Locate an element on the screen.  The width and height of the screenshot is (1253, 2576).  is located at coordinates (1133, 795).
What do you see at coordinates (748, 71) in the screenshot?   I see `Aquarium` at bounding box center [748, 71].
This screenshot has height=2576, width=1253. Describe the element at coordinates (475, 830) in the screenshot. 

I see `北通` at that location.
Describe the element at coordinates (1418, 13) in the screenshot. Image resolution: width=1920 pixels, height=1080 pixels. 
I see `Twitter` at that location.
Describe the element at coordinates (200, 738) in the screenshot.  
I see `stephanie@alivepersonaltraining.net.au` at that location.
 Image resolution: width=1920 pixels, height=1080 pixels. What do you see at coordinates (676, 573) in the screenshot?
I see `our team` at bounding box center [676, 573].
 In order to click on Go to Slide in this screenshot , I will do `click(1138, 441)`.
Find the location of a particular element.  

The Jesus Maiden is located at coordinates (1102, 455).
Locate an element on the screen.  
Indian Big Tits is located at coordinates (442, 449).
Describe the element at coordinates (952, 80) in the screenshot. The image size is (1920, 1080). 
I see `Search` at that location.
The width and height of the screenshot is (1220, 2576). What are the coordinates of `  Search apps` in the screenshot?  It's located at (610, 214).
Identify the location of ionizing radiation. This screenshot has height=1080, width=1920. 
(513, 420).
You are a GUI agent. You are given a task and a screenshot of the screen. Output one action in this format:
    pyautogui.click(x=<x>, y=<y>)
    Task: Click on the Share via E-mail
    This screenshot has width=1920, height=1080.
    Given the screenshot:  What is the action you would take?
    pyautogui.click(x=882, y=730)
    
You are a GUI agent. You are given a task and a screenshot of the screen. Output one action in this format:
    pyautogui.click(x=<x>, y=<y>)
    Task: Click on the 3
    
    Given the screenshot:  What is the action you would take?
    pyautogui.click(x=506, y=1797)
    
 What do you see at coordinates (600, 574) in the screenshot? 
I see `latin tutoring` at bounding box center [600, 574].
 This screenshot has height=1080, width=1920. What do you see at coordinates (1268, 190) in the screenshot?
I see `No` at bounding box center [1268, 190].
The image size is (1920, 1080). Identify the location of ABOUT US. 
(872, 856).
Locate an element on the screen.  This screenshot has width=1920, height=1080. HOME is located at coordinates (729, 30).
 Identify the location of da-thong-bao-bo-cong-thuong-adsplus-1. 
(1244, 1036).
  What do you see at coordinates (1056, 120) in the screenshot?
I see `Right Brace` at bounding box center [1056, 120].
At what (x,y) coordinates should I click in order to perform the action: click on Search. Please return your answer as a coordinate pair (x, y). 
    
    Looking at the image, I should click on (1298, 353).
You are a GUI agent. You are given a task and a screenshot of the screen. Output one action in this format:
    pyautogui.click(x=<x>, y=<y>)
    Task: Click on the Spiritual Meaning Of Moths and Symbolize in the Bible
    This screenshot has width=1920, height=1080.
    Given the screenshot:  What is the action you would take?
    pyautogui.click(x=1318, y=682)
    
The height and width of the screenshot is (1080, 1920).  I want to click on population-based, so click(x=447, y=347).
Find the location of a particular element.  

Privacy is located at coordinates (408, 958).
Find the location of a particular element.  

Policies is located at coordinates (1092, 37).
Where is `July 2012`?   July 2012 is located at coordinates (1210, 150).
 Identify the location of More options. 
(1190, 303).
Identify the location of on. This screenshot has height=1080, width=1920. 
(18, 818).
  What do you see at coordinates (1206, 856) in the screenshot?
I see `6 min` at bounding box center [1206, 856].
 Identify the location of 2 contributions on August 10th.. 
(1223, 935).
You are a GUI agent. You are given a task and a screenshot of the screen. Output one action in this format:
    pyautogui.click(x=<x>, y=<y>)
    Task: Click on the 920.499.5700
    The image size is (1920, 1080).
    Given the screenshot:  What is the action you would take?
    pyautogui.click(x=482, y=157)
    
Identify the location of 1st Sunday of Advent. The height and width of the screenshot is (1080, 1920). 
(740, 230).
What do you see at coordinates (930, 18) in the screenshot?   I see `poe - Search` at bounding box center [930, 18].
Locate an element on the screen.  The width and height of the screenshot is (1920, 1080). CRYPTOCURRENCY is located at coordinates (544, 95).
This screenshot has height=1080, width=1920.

Exercise instructions — Reproduce all of the data above line for line, with no changes.

Answer for this exercise —
Locate an element on the screen.  The width and height of the screenshot is (1253, 2576).  is located at coordinates (1133, 795).
What do you see at coordinates (748, 71) in the screenshot?   I see `Aquarium` at bounding box center [748, 71].
This screenshot has height=2576, width=1253. Describe the element at coordinates (475, 830) in the screenshot. 

I see `北通` at that location.
Describe the element at coordinates (1418, 13) in the screenshot. Image resolution: width=1920 pixels, height=1080 pixels. 
I see `Twitter` at that location.
Describe the element at coordinates (200, 738) in the screenshot.  
I see `stephanie@alivepersonaltraining.net.au` at that location.
 Image resolution: width=1920 pixels, height=1080 pixels. What do you see at coordinates (676, 573) in the screenshot?
I see `our team` at bounding box center [676, 573].
 In order to click on Go to Slide in this screenshot , I will do `click(1138, 441)`.
Find the location of a particular element.  

The Jesus Maiden is located at coordinates (1102, 455).
Locate an element on the screen.  
Indian Big Tits is located at coordinates (442, 449).
Describe the element at coordinates (952, 80) in the screenshot. The image size is (1920, 1080). 
I see `Search` at that location.
The width and height of the screenshot is (1220, 2576). What are the coordinates of `  Search apps` in the screenshot?  It's located at (610, 214).
Identify the location of ionizing radiation. This screenshot has height=1080, width=1920. 
(513, 420).
You are a GUI agent. You are given a task and a screenshot of the screen. Output one action in this format:
    pyautogui.click(x=<x>, y=<y>)
    Task: Click on the Share via E-mail
    This screenshot has width=1920, height=1080.
    Given the screenshot:  What is the action you would take?
    pyautogui.click(x=882, y=730)
    
You are a GUI agent. You are given a task and a screenshot of the screen. Output one action in this format:
    pyautogui.click(x=<x>, y=<y>)
    Task: Click on the 3
    
    Given the screenshot:  What is the action you would take?
    pyautogui.click(x=506, y=1797)
    
 What do you see at coordinates (600, 574) in the screenshot? 
I see `latin tutoring` at bounding box center [600, 574].
 This screenshot has height=1080, width=1920. What do you see at coordinates (1268, 190) in the screenshot?
I see `No` at bounding box center [1268, 190].
The image size is (1920, 1080). Identify the location of ABOUT US. 
(872, 856).
Locate an element on the screen.  This screenshot has width=1920, height=1080. HOME is located at coordinates (729, 30).
 Identify the location of da-thong-bao-bo-cong-thuong-adsplus-1. 
(1244, 1036).
  What do you see at coordinates (1056, 120) in the screenshot?
I see `Right Brace` at bounding box center [1056, 120].
At what (x,y) coordinates should I click in order to perform the action: click on Search. Please return your answer as a coordinate pair (x, y). 
    
    Looking at the image, I should click on (1298, 353).
You are a GUI agent. You are given a task and a screenshot of the screen. Output one action in this format:
    pyautogui.click(x=<x>, y=<y>)
    Task: Click on the Spiritual Meaning Of Moths and Symbolize in the Bible
    This screenshot has width=1920, height=1080.
    Given the screenshot:  What is the action you would take?
    pyautogui.click(x=1318, y=682)
    
The height and width of the screenshot is (1080, 1920).  I want to click on population-based, so click(x=447, y=347).
Find the location of a particular element.  

Privacy is located at coordinates (408, 958).
Find the location of a particular element.  

Policies is located at coordinates (1092, 37).
Where is `July 2012`?   July 2012 is located at coordinates (1210, 150).
 Identify the location of More options. 
(1190, 303).
Identify the location of on. This screenshot has height=1080, width=1920. 
(18, 818).
  What do you see at coordinates (1206, 856) in the screenshot?
I see `6 min` at bounding box center [1206, 856].
 Identify the location of 2 contributions on August 10th.. 
(1223, 935).
You are a GUI agent. You are given a task and a screenshot of the screen. Output one action in this format:
    pyautogui.click(x=<x>, y=<y>)
    Task: Click on the 920.499.5700
    The image size is (1920, 1080).
    Given the screenshot:  What is the action you would take?
    pyautogui.click(x=482, y=157)
    
Identify the location of 1st Sunday of Advent. The height and width of the screenshot is (1080, 1920). 
(740, 230).
What do you see at coordinates (930, 18) in the screenshot?   I see `poe - Search` at bounding box center [930, 18].
Locate an element on the screen.  The width and height of the screenshot is (1920, 1080). CRYPTOCURRENCY is located at coordinates (544, 95).
This screenshot has height=1080, width=1920.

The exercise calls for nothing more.